Saved data entries:
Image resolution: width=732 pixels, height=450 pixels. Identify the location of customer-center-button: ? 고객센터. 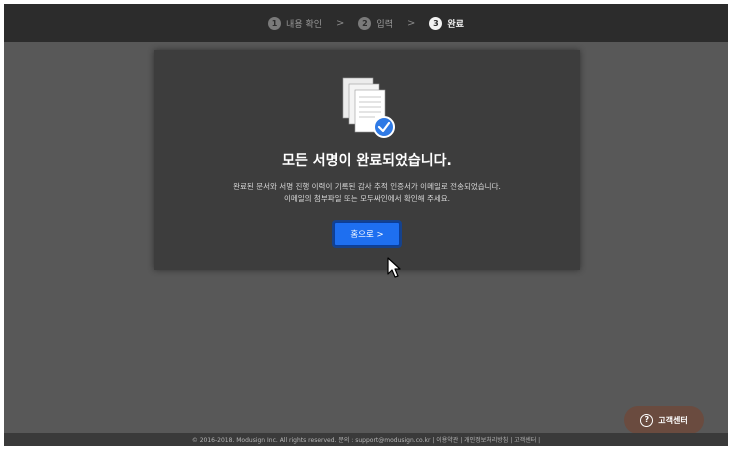
(664, 420).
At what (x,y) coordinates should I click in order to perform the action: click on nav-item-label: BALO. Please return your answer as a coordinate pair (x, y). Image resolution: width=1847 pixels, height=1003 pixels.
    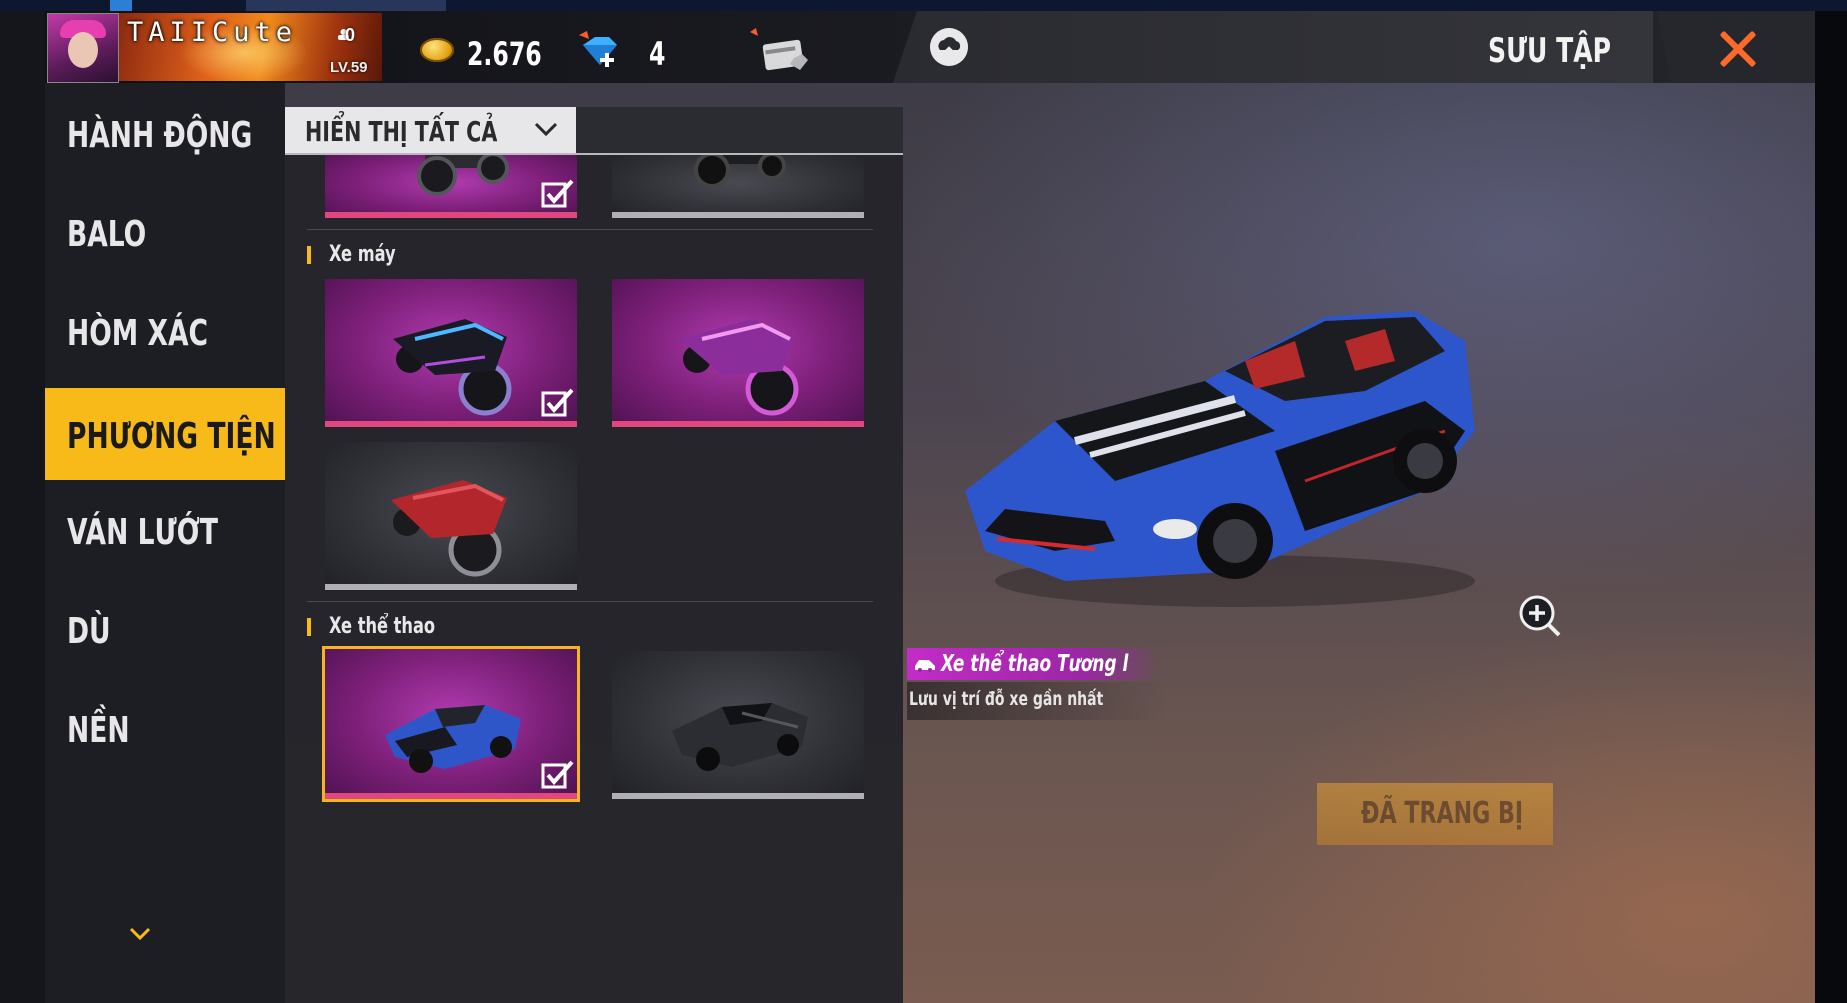
    Looking at the image, I should click on (107, 234).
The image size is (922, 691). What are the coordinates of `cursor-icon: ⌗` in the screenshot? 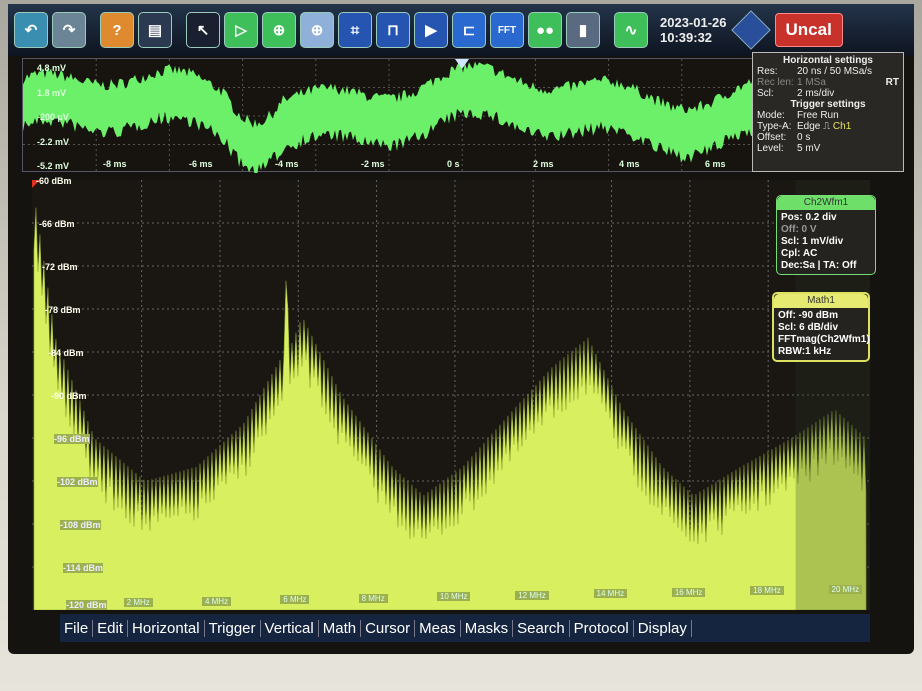 It's located at (355, 30).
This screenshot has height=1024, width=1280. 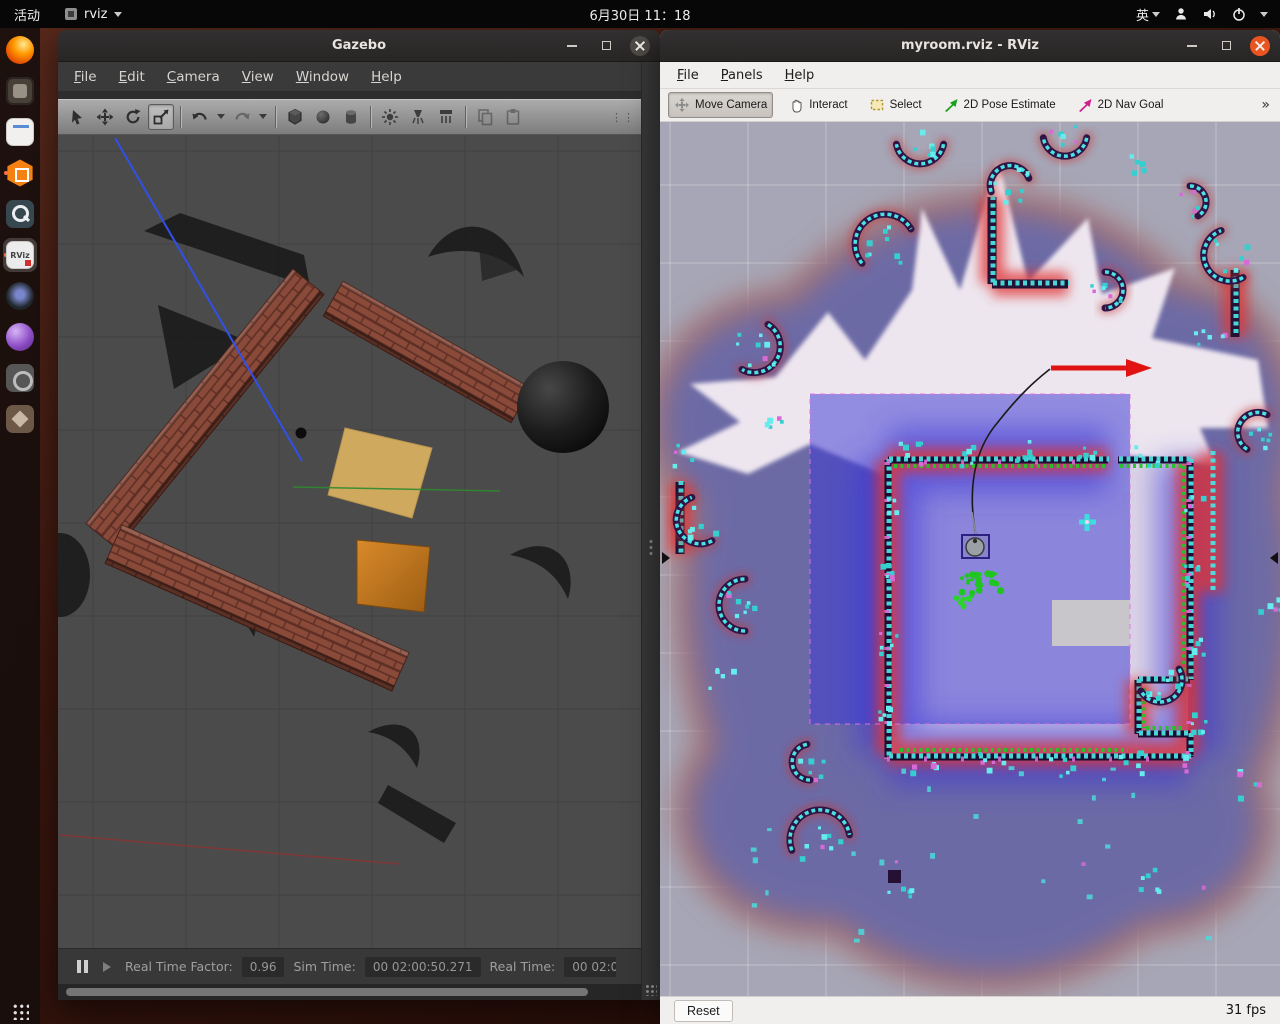 What do you see at coordinates (1181, 14) in the screenshot?
I see `user-session-icon` at bounding box center [1181, 14].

- Exercise aim
Swap "Identify" for "Locate" in everything from the start of the listing down to the line containing "(664, 420).", and write out that stretch with nothing else changed and the pictures left out.

- Exercise answer
Image resolution: width=732 pixels, height=450 pixels. Locate the location of customer-center-button: ? 고객센터. 
(664, 420).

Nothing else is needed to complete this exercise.